Task instructions:
Retype the lines below exactly, from the one that contains "You are a GUI" through the last, and leave every picture out.
[Dataset extract]
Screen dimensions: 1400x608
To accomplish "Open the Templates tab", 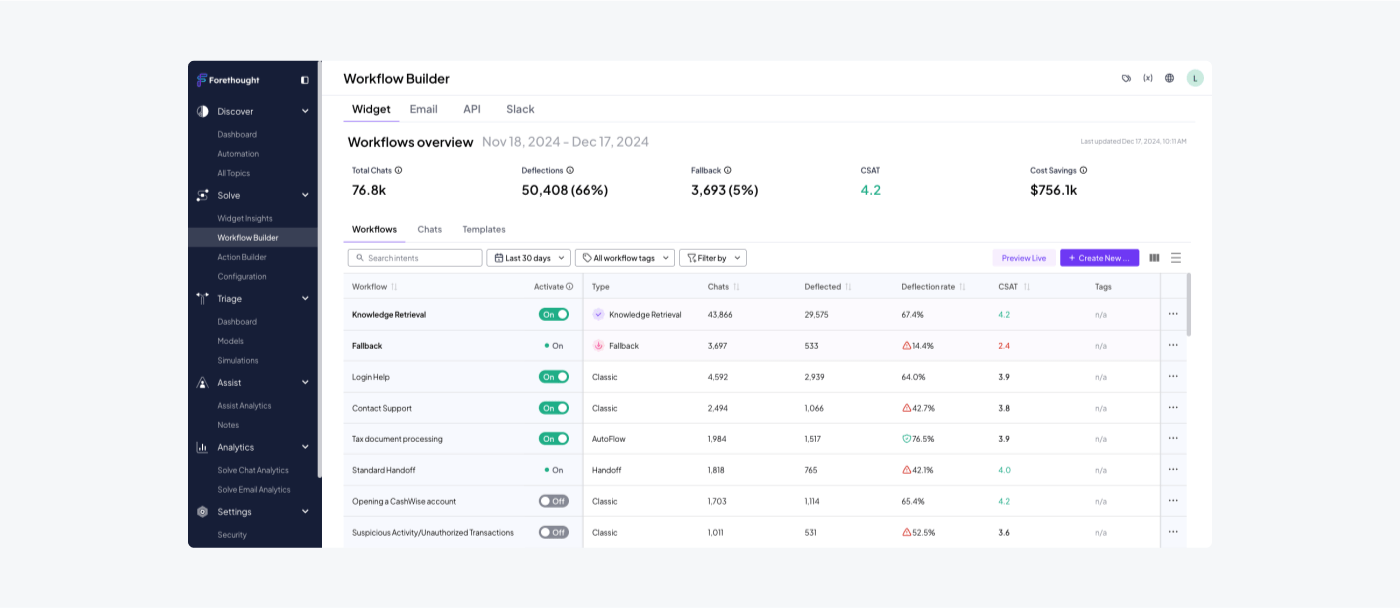I will click(x=484, y=229).
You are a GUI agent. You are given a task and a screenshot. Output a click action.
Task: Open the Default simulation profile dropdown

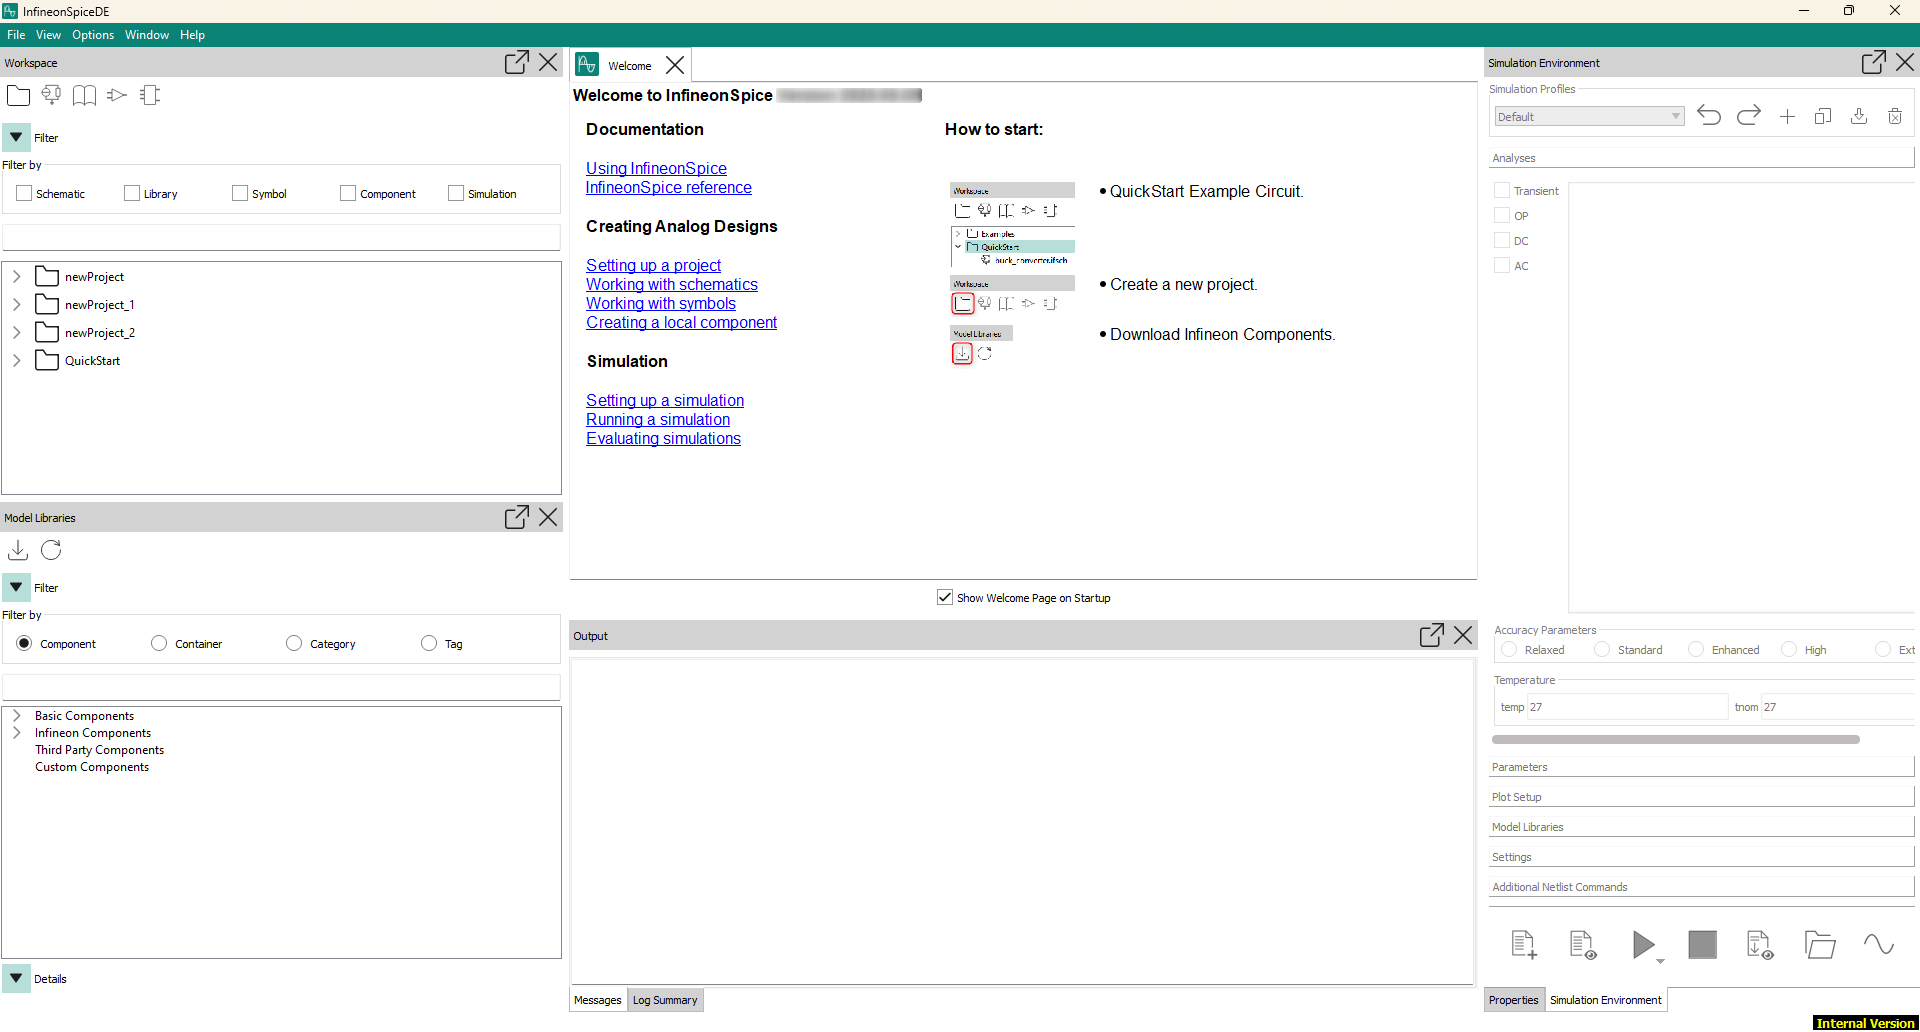(x=1589, y=117)
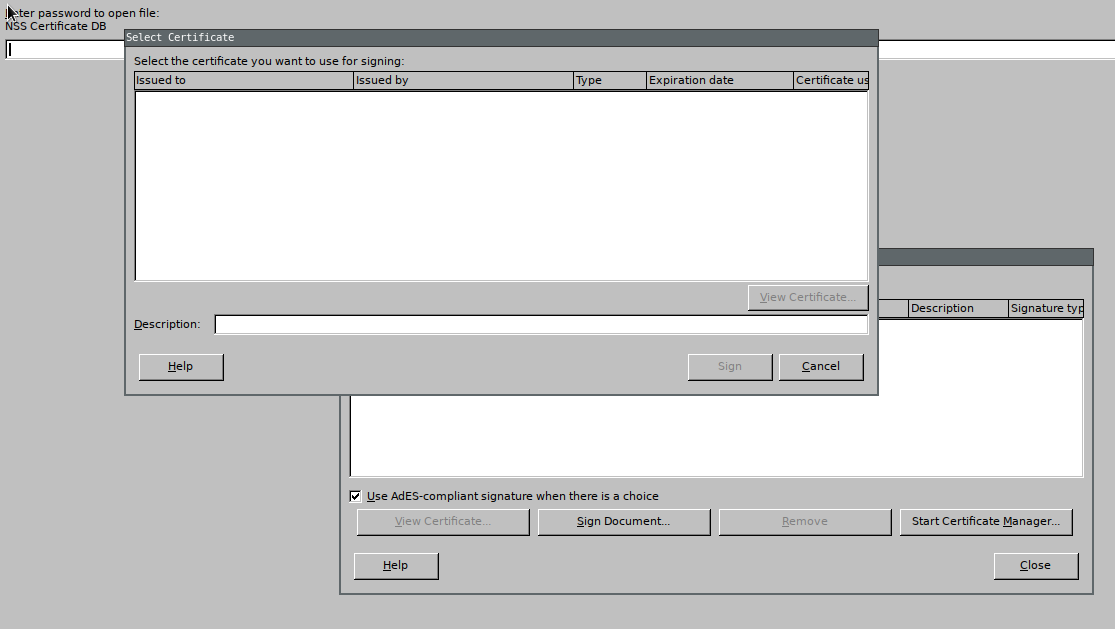Click the Certificate usage column header
The image size is (1115, 629).
point(830,80)
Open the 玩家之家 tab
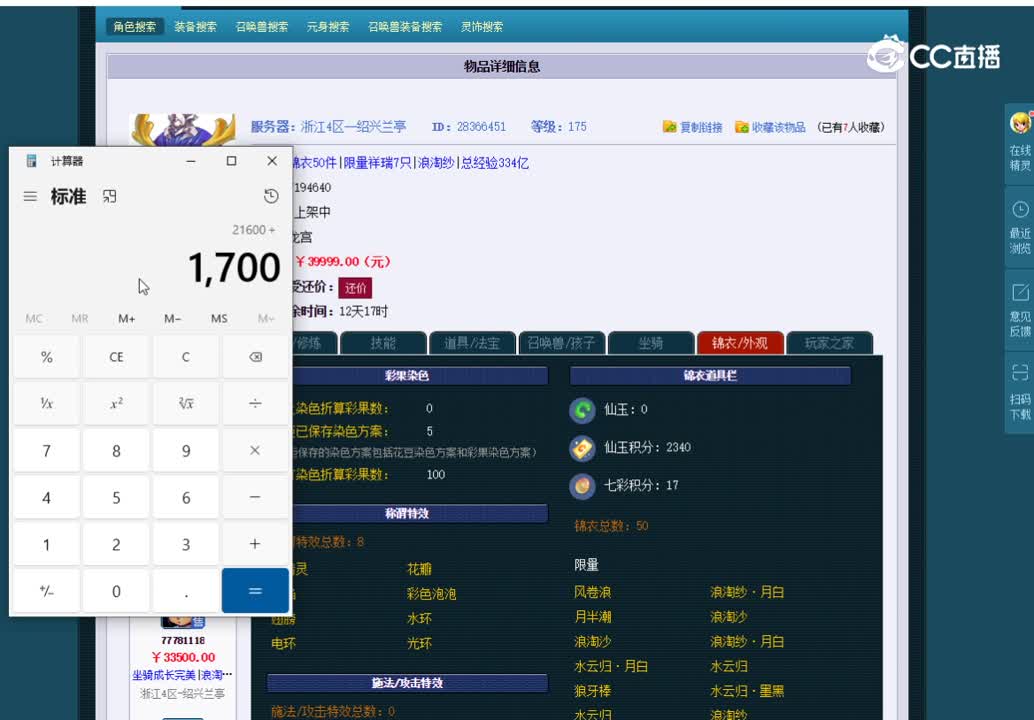This screenshot has height=720, width=1034. [x=828, y=342]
[/Dataset extract]
Solution for this problem:
You are a GUI agent. You are given a task and a screenshot. Output a click action.
Task: Open the Default simulation profile dropdown

(x=1589, y=117)
Click the Certificate usage column header
The image size is (1115, 629).
point(830,80)
Open the 玩家之家 tab
This screenshot has height=720, width=1034. [x=828, y=342]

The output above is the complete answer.